Escritura mecanizada del sistema braille
Con el fin de lograr una mayor eficiencia y agilidad en la escritura del sistema braille, poco a poco, comenzaron a ver la luz distintos esfuerzos basados en su mecanización.
La primera máquina exitosa que permitió incrementar la velocidad de escritura de caracteres braille data del año 1892 y fue desarrollada por Frank Hall (1841-1911), superintendente de la Illinois School for the Blind (Escuela para Ciegos de Illinois). Unos años más tarde, en 1899, el profesor de alumnos ciegos de origen alemán Oskar Picht (1871-1945) desarrolló la primera máquina de escritura braille alemana alimentada por papel.
Una de las mayores aportaciones llevadas a cabo en este ámbito, fue la efectuada en EE. UU. en el año 1951 por la Perkins School for the Blind (Escuela Perkins para Ciegos), cuando David Abraham (1896-1978), miembro de su Departamento de Artes Industriales, presentó el prototipo de la máquina Perkins.

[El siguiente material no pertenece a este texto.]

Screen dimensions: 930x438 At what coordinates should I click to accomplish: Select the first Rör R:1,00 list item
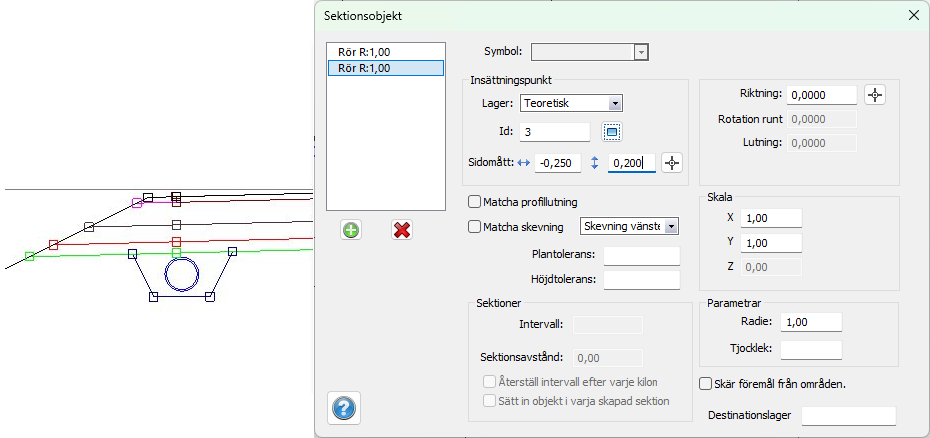click(385, 52)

Las máquinas de escribir cuentan con teclados que van accionando punzones asociados a cada uno de los puntos del signo generador braille, permitiendo con la pulsación de una o más teclas simultáneamente, la obtención del carácter braille deseado, sin necesidad de marcar cada punto de forma individual. El Museo Tiflológico cuenta con una amplia e interesante colección de máquinas de escritura braille. Dado que existen máquinas con características distintas, ha de efectuarse la categorización entre máquinas de carro fijo y de carro móvil:
- Las máquinas de carro fijo son aquellas en las que la parte activa o reproductora de puntos (en la que se disponen los punzones que se accionan mediante el teclado), es la que se va desplazando por el carro de escritura, mientras este se mantiene estático.
En esta categoría se encuentran las máquinas Stainsby-Wayne, de origen inglés, que se utilizaba a modo de pauta mecanizada, cuya escritura se efectuaba de derecha a izquierda, por lo que resultaba esencial voltear el papel para proceder a la lectura; la Constançon, de procedencia suiza, que, ya escribía en positivo, y que, gracias a la distribución de sus teclas, ofrecía la posibilidad de escribir con una o con ambas manos; y la Perkins, aún en uso actualmente.
- Las máquinas de carro móvil cuentan con una parte activa que se mantiene fija. En estas máquinas, al efectuar una pulsación de teclas, es el carro el que se desplaza.
Las máquinas de procedencia alemana Picht, Blista y Erika-Picht; la estadounidense, desarrollada por la American Foundation for the Blind; la máquina Andersson & Sørensen, de origen danés; y la IBRA, de nacionalidad italiana, pertenecen a esta categoría. Todas ellas escriben en positivo y, aunque presentan diferencias entre sí, tienen en común la distribución de sus teclados, pues cuentan con un total de siete teclas: una central, destinada a la función espaciadora, tres teclas a su izquierda, dirigidas a la escritura de los puntos de la columna de la izquierda del signo generador braille y tres teclas a su derecha, para la escritura de los puntos de la columna derecha.
Pese a que la máquina Perkins pertenece a la categoría de máquinas de carro fijo y ofrece mayor estabilidad y capacidad de fijación del papel que las de carro móvil, su teclado sigue la misma distribución que estas.